それをやぶったのは意外にも、キャスターだった。
「capture」
杖をこんと軽く地面に叩き付ける。魔術を行使するにはあまりにも短い動作。地面の植物が蠢いて、生き物ようにアサシンに襲いかかる。アサシンは素早い身のこなしで、踊るように己の肉体を捉えようとする植物を避けて、キャスターの元へ近づいてくる。
「al…ぐっ!!」
キャスターの口が動き始めた瞬間、彼女の元へナイフが飛んで頬をかする。アーサーはキャスターの詠唱が一瞬、遅れたように見えた。すっと一筋の赤い筋が出来て、最初は一つだった深紅の玉が連なってくっつく。
「そんな体で勝てると思うのか?」
懐に入ったアサシンはキャスターの喉元に向かって、刃を突き立てようとするが、キャスターは杖を思い切り、腕に叩き付けた。あまりも雑な動作にアーサーは驚いた。
「ぐっ!!」
雑な攻撃も計算に入れてのことだったのか、青々とした蔦がアサシンの足に絡み付き、太い木へ叩き付ける。アサシンの軽そうな体は木の幹からずるりと地面に落ちた。
「まだ、やります?」
アサシンはキャスターの問いかけに答えず、一瞬、虚空へ視線を向ける。キャスターは彼女の視線を追わず、アサシンを観察していた。

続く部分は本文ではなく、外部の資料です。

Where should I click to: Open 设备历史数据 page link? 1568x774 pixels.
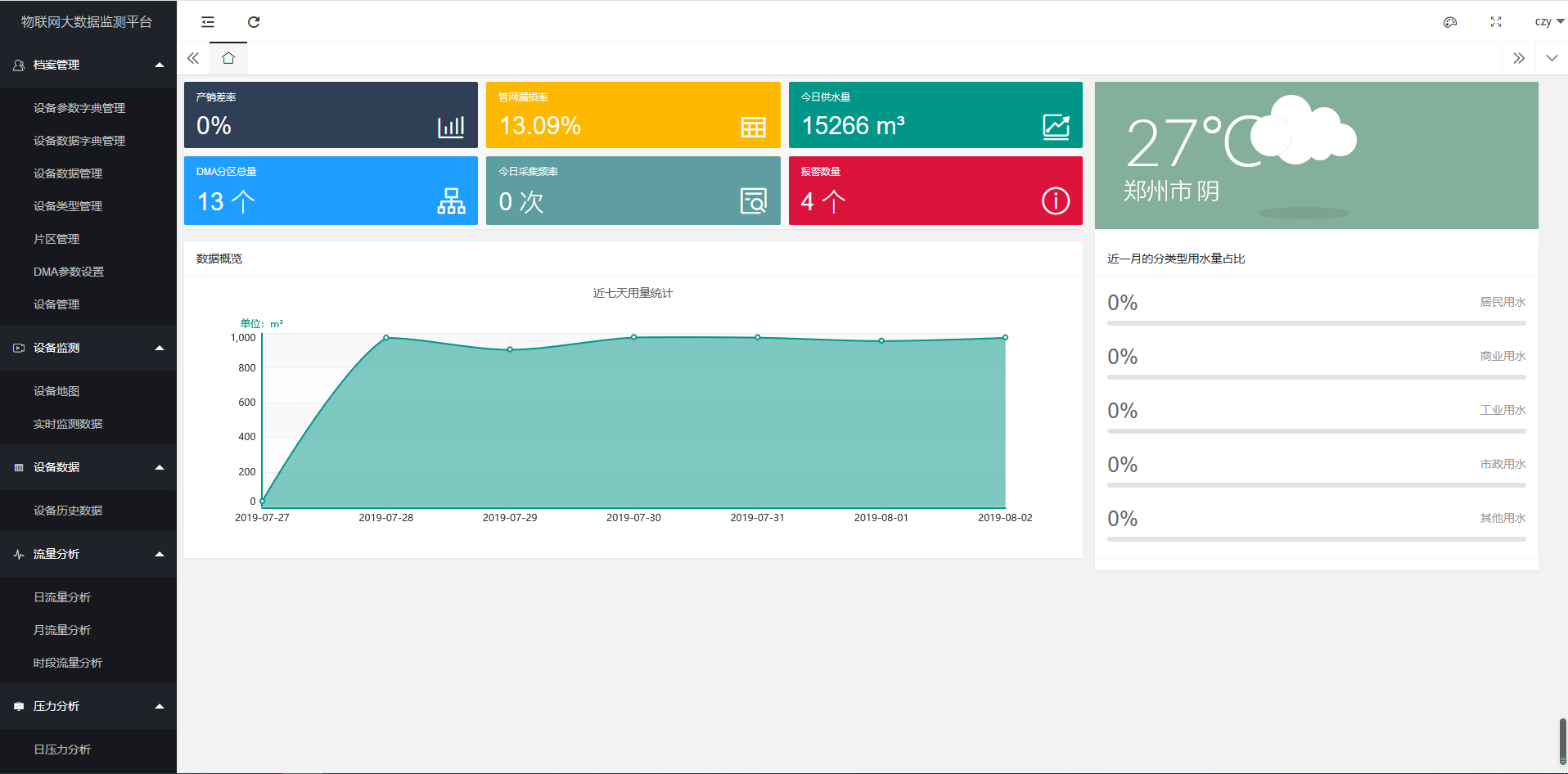tap(68, 511)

「……貴方の状態は把握した。一旦、引かせてもらおう」
分が悪いことを察したのか。また、別の動機か。きっと、後者なのだろうとキャスターは戦いながら分析した結果を出す。このまま、戦い続ければ、完全に負けるのは調子が整っていないこちらだ。
キャスターはアサシンが消えた。
「見逃されました」
「!?」
キャスターはアサシンが去ったあと、そう批評した。つまりはアーサーとキャスターはいつでも潰せると判断されたということだった。

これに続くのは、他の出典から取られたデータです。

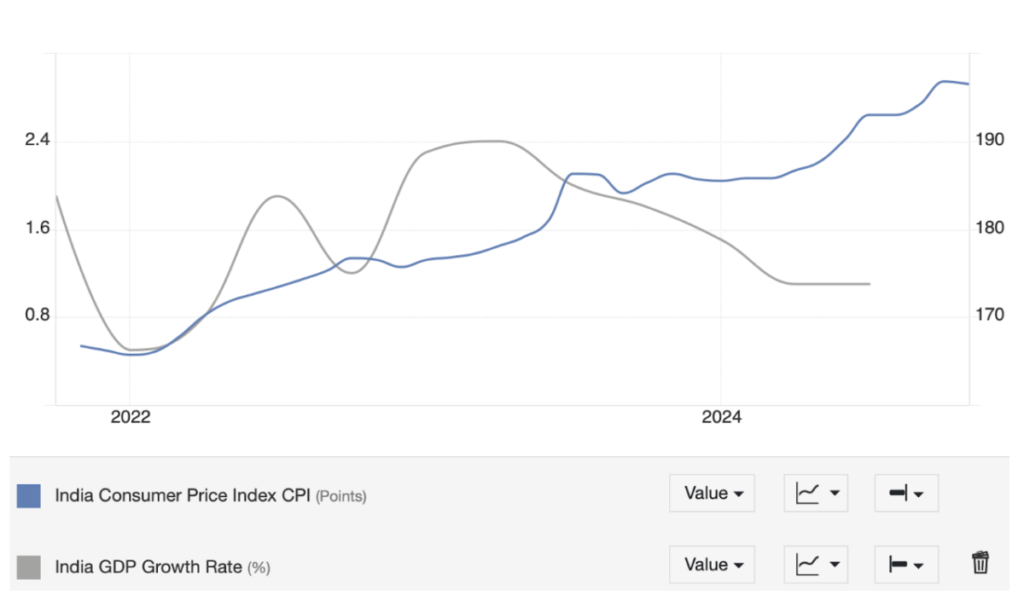Image resolution: width=1024 pixels, height=602 pixels.
Task: Click the 0.8 label on left axis
Action: tap(37, 316)
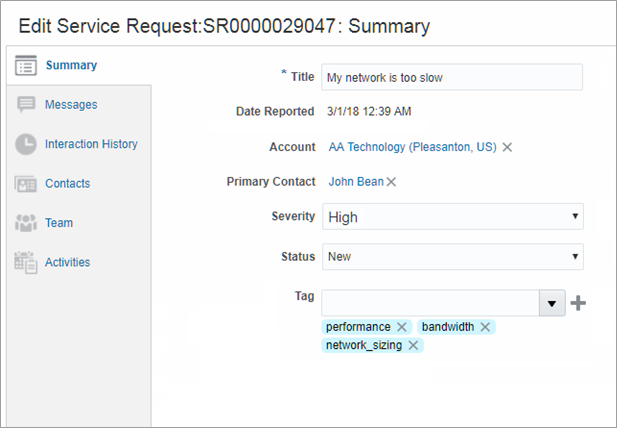Screen dimensions: 617x428
Task: Remove the bandwidth tag
Action: [x=485, y=327]
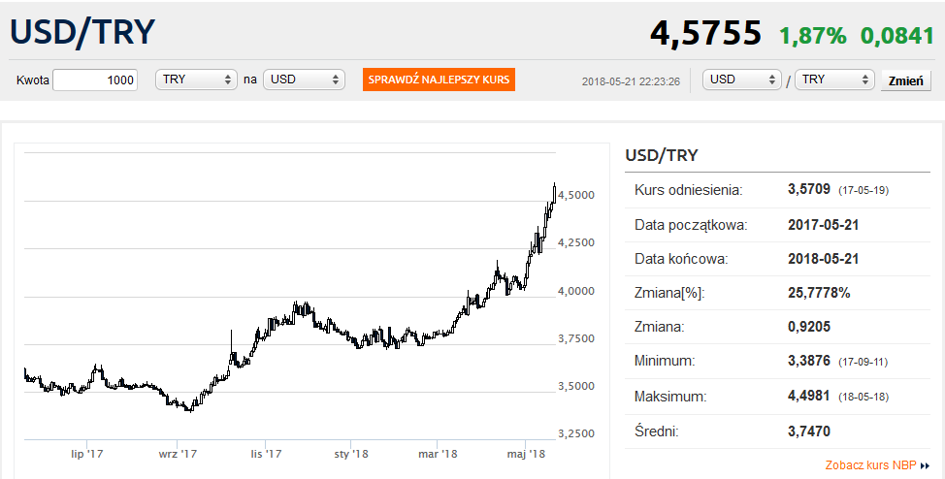Expand the USD dropdown after the 'na' label
The height and width of the screenshot is (479, 945).
303,80
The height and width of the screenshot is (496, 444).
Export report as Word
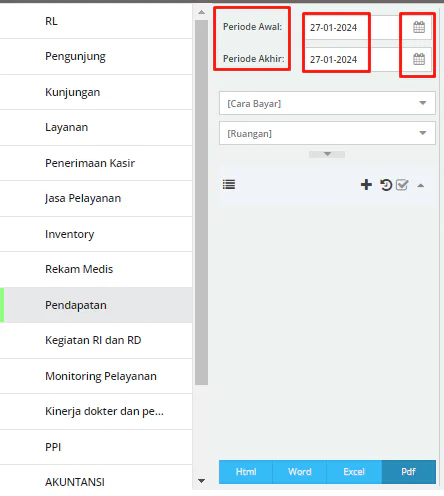coord(300,472)
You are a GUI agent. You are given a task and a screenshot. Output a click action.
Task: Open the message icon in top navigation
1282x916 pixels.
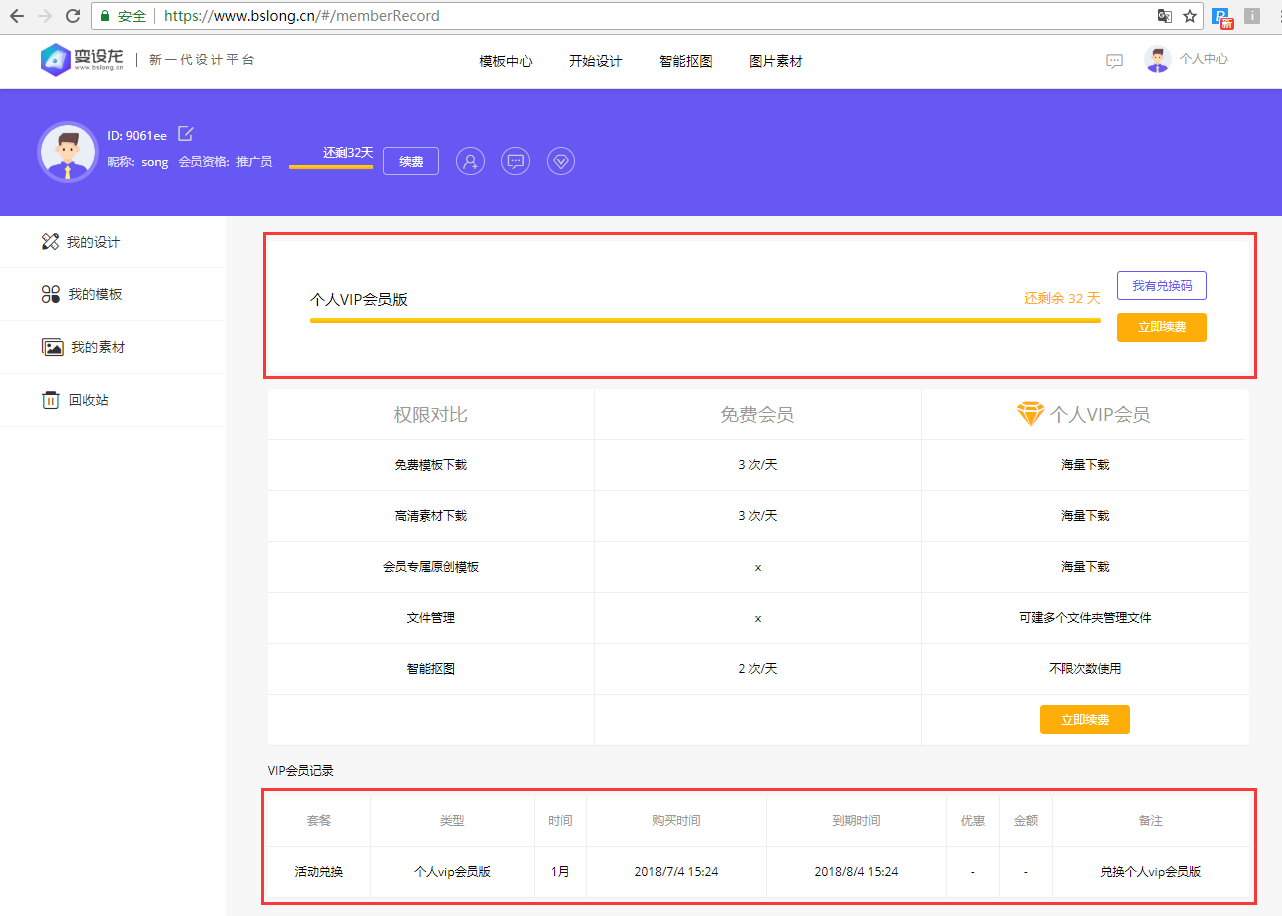1114,61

「キャスター……。君、もしかして、調子がよくないのか?」
「ん、大丈夫って言いたいところだけど、少し体に毒が回ってるみたいです。これくらい大したことありませんよ。昔はよくあった傷ですから」
彼女の形のいい顔に深く切れていて、ぽたぽた真っ赤な血が足れて頬を汚している。
「よくあったって…君はどんな……っっ!」
キャスターの過去を問いつめようとした瞬間、ずきっという頭痛がして、体中から力が抜けてふらりと体が傾く。予想以上に緊張してたのだろうか、いや、そんなことはなかったはずだとアーサーは自分への疑問に答えを出す。
「えっ、ちょっと!」
アーサーの意識がなくなる前に、キャスターの焦る声を聞いた。また、同じ失態を繰り返してしまうと謎の焦りを感じたまま。